• Reading text:
** start **
Can you check the conditions stated in the thread then, and see whether they qualify.
 
  • #82
kev said:
In the case of two clocks that are syncronised from the point of view of an observer on the rocket the clocks will read the same time when slow transported to the centre. The two clocks at the nose and tail of the rocket that appear syncronised to the onboard observer are not syncronised according to the unaccelerated external observer and the difference in time dilation during the slow transport accounts for why the external observer see the two clocks as syncronised by the time they are co-located at the centre of the rocket. Both internal and external observers agree that clocks are syncronised when they are are co-located. If the clocks were not syncronised according to the onboard observer prior to the slow transport, then both observers will agree they are not syncronised when they meet at the centre.

I agree with this. This is either not what you originally wrote, or not what I initially read.

In any event, this I can agree with.

I no longer understand why you need acceleration though, since the in-frame, non-collocated synchronised clocks will not be sychronised according to an external observer (not at rest relative to the clocks) irrespective of whether they undergo acceleration or not.
** end **
• Information shown:
** start **
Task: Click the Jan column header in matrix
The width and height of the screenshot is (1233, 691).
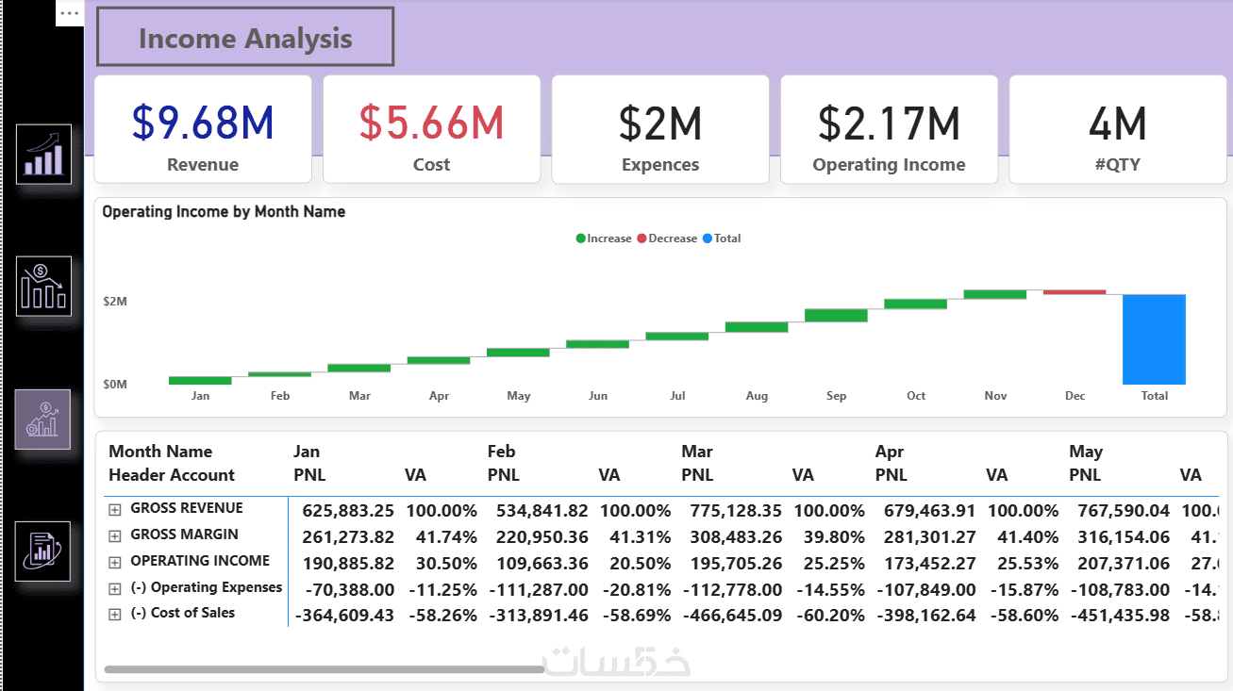Action: point(307,452)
** end **
• Short task:
Answer these from the forum post about synchronized clocks:
1. To what point on the rocket are the two clocks slow transported?
2. Under what condition do both the internal and external observers agree that the clocks are synchronized?
3. What does the person replying to kev say they no longer understand?

• The solution:
1. The center of the rocket.
2. When the clocks are co-located.
3. Why acceleration is needed.